Mompou: The Piano Works, Vol 1. Artur Pizarro (Collins Classics)

Mompou: The Piano Works, Vol 1. Artur Pizarro (Collins Classics)

The Catalan composer Federico Mompou (18931987) studied in Paris and absorbed from French music those elements which suited his chosen musical path. He concentrated on miniatures (just one piece here runs over five minutes), disengaged himself from tonal exploration in favour of a constantly-anchored, reflective decorativeness and, having found his voice, remained true to it throughout his life. It's surprisingly easy to be disarmed by the naivety and primitivism of his work - and hard not to be in the gently-contoured, lightly-haloed, wistful performances of Artur Pizarro, recorded in 22 pieces (Cancons i Danses and Impresiones Intimas) on a mellow-toned piano, well chosen to match the natural scale of the music.

By Michael Dervan

Mengelberg conducts Strauss (Pearl). Mengelberg conducts the Berlin Philharmonic (Biddulph)

READ MORE

Anyone stirred by last Friday's fine NSO performance of Strauss's Heldenleben will be well rewarded by one of the work's classic recordings made in New York in 1928 under its dedicatee, Willem Mengelberg. The Dutchman ploughs a riveting, idiosyncratic course, breathing heroism through every pore; even in Pearl's muted new transfer the performance, surely the most glowing on disc, shines through. The couplings, with the Concertgebouw Orchestra, are of two further heroic portraits, Strauss's Don Juan and Wagenaar's Cyrano de Bergerac overture. Biddulph's rare war-time Berlin recordings (Tchaikovsky's Piano Concerto No 1 with Conrad Hansen; Symphony No 5) show the heavy marks of the conductor's fascinating interpretative finger-printing in less consistently favourable light.

By Michael Dervan

Benjamin Britten: "Billy Budd". Halle Orchestra/Kent Nagano (Erato)

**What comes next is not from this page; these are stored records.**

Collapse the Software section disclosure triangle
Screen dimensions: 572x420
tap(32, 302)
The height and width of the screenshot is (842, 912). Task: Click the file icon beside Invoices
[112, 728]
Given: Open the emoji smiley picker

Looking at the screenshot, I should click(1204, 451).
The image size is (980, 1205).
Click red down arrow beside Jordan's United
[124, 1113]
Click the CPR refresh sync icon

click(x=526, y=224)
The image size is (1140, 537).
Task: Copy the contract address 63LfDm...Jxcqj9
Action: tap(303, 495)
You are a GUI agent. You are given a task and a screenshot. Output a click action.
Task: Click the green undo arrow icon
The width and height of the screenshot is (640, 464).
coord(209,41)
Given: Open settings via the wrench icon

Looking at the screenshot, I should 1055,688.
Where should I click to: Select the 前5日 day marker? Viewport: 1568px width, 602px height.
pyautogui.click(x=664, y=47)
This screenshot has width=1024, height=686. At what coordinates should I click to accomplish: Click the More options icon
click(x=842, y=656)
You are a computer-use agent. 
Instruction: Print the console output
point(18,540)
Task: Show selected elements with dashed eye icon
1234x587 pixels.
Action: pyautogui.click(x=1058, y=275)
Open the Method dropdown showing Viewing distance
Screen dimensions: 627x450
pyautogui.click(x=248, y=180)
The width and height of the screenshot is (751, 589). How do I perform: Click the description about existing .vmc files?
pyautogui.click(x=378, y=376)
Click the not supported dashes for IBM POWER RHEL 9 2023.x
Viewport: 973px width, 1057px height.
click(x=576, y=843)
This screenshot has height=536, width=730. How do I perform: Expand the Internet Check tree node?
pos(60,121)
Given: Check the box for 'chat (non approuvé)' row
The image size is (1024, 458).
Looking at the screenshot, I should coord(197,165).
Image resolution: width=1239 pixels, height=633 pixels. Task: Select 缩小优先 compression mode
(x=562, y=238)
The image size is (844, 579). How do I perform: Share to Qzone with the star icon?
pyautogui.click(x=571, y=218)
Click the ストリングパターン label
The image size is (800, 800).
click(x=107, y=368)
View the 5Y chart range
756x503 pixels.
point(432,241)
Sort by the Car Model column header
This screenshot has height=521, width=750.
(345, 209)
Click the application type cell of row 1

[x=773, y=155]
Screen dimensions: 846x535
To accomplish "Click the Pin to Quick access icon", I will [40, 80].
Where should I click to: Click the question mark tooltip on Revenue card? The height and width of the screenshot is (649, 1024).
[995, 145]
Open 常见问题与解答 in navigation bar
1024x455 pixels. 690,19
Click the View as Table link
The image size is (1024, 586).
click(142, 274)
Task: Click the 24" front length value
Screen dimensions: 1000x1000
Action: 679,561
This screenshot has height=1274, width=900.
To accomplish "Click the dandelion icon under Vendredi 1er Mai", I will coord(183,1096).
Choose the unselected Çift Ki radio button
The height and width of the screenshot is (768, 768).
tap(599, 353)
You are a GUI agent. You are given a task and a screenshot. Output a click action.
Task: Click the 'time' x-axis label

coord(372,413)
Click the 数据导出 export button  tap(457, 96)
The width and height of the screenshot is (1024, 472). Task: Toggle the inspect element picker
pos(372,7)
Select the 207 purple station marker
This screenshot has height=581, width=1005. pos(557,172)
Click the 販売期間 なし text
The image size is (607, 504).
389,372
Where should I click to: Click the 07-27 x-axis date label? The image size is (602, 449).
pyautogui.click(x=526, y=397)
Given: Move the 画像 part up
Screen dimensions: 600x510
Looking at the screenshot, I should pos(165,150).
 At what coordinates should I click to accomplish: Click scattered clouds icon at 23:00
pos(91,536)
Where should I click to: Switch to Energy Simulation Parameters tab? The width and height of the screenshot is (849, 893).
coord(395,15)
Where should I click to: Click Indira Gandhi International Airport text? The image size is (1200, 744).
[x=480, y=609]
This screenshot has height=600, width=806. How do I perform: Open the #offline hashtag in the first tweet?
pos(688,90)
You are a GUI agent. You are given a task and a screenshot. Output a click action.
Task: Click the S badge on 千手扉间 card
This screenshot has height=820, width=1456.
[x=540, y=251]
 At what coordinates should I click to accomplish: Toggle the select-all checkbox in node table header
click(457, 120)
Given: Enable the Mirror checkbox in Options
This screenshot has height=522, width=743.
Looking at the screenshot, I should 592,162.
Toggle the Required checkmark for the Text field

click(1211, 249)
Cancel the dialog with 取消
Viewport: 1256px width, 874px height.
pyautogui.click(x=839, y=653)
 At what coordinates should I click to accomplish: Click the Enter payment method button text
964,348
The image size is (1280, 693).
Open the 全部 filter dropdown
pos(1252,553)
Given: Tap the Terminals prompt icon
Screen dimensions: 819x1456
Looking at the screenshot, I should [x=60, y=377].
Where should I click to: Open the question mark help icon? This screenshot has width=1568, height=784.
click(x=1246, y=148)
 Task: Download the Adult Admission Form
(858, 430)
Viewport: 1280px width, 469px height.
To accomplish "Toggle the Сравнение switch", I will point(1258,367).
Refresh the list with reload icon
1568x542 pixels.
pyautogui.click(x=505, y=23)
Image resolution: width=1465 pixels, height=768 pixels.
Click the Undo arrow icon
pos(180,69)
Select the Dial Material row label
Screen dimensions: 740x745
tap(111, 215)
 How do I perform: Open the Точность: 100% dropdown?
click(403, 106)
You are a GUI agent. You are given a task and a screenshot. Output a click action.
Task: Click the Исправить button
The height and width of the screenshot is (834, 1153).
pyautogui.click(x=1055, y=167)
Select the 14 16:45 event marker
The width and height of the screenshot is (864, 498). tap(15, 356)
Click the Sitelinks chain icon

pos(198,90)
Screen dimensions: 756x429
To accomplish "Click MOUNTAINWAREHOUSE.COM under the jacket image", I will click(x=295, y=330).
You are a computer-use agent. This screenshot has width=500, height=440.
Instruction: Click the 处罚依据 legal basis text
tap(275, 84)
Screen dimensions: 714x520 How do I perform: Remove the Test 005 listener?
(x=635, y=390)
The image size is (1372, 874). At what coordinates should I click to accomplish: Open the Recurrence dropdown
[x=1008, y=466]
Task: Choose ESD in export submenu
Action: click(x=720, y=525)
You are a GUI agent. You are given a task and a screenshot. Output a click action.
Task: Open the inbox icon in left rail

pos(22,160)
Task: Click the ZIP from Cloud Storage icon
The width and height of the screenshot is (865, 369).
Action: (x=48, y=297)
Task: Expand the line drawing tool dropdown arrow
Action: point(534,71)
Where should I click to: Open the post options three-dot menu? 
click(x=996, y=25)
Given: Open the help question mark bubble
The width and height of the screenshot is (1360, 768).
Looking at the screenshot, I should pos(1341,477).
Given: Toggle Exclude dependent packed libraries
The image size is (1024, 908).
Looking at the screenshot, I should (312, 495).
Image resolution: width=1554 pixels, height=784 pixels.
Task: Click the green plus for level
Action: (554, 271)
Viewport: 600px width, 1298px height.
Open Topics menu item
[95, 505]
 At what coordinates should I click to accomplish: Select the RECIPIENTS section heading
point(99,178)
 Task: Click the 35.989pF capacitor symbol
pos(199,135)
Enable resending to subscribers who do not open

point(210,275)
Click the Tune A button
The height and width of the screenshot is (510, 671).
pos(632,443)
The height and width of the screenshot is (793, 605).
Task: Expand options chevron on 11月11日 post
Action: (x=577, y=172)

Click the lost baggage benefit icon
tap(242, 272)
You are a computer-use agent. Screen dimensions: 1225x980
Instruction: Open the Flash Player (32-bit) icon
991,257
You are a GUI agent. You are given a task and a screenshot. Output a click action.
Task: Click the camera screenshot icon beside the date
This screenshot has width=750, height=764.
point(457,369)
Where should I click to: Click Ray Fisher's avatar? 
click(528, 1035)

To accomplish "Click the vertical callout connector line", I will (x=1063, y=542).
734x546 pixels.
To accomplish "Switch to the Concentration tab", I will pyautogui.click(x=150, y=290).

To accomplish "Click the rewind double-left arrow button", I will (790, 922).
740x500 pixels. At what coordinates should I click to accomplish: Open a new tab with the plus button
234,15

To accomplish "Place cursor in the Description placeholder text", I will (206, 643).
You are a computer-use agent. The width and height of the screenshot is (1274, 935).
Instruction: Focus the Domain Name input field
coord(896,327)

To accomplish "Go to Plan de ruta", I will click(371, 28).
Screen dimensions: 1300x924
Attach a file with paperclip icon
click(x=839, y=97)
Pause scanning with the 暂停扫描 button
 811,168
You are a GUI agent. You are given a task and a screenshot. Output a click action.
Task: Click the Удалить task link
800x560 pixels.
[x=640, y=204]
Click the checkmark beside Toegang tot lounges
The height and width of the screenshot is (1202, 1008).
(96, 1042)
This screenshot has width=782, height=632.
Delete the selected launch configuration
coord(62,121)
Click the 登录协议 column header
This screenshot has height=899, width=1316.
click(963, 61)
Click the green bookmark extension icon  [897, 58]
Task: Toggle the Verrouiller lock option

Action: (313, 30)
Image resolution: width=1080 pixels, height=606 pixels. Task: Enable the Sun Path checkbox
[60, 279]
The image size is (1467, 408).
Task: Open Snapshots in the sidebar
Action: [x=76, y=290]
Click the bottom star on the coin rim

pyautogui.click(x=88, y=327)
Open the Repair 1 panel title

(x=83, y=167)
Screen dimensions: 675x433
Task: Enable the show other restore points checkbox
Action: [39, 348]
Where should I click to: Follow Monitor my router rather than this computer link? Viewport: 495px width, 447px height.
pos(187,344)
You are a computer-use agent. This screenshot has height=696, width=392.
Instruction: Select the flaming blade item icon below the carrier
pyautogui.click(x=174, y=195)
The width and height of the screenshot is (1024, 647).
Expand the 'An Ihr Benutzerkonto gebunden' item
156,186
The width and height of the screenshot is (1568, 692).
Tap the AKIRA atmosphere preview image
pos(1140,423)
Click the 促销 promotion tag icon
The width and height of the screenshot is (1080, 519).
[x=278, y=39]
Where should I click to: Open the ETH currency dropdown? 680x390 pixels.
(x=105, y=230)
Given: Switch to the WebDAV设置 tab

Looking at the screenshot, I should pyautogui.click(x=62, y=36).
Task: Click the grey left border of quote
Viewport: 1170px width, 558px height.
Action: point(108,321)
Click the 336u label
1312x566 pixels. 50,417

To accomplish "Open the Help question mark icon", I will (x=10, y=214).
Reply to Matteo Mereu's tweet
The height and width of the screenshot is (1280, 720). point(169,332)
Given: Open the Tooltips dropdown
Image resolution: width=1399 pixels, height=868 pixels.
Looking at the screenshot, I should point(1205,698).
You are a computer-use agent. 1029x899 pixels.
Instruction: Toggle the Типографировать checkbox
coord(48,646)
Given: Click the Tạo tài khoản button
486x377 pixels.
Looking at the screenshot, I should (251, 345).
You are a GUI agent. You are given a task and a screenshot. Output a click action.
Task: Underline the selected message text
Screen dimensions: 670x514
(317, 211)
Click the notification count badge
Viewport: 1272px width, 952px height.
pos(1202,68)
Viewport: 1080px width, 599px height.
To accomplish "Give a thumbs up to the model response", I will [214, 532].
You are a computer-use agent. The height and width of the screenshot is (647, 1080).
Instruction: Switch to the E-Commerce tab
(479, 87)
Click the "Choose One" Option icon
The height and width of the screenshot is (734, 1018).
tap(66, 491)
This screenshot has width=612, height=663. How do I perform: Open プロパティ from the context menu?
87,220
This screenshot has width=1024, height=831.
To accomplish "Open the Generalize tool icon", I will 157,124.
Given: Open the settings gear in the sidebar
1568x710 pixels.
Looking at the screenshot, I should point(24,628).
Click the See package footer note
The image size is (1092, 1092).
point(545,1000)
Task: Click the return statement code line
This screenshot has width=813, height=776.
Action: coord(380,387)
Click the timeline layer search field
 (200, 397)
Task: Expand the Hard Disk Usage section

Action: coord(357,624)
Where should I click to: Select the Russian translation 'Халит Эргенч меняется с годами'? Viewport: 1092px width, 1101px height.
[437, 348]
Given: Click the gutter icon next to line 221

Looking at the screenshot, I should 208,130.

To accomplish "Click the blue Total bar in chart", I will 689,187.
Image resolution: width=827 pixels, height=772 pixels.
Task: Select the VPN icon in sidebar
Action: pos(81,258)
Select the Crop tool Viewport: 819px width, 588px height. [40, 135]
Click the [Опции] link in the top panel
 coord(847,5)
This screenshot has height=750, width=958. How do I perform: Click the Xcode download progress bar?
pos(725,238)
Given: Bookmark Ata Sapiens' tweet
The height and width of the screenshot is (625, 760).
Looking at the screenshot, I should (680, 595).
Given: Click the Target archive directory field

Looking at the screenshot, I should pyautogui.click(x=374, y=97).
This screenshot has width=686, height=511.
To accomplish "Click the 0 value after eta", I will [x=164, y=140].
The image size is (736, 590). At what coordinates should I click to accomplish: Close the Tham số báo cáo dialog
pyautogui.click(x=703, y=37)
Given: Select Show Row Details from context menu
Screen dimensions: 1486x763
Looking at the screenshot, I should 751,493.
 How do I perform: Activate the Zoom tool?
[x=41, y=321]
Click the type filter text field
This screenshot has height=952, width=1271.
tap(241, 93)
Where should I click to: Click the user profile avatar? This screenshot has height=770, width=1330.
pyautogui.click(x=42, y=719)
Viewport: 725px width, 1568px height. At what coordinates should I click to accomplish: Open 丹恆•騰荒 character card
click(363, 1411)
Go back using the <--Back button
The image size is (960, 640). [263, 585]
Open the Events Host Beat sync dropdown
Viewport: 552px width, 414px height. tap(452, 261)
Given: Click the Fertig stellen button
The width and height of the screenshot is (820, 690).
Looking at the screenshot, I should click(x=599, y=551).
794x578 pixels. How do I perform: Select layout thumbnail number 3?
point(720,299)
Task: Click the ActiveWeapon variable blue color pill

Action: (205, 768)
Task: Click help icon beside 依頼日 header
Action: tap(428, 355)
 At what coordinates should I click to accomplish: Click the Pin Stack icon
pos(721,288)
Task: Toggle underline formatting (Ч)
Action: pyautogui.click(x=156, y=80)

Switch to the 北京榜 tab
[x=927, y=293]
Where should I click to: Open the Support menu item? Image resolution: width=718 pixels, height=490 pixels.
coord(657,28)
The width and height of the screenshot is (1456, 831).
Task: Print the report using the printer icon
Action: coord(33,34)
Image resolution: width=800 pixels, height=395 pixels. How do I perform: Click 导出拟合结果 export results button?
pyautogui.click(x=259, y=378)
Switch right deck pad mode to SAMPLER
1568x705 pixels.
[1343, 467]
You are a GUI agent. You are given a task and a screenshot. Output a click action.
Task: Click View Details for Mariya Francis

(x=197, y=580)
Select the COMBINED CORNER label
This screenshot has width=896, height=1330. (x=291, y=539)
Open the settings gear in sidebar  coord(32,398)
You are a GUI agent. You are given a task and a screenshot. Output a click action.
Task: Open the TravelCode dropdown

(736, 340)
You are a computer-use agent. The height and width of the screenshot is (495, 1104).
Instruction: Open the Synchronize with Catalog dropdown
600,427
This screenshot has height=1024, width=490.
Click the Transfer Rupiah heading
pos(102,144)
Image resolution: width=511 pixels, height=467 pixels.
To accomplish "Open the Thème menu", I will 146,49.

Oddly for an opera, silence is the key to Billy Budd: the silence of Captain Vere, who could save the eponymous sailor from wrongful execution with a word; the stammering inarticulacy of Billy himself; the shadowy presence of what, when this opera was written in 1951, would still have been called "the love that dare not speak its name". Odd, then, that this recording is more loquacious than most, restoring as it does material which Britten discarded when he revised the piece in 1960. As sung on this world premiere recording, the four-act original makes fuller dramatic sense, though, live, it may well make for a long night of anguish in the theatre. Never mind: as a matter of record, Thomas Hampson and Anthony Rolfe-Johnson bring the hapless Billy and the guilt-ridden caption, respectively, to glorious vocal life.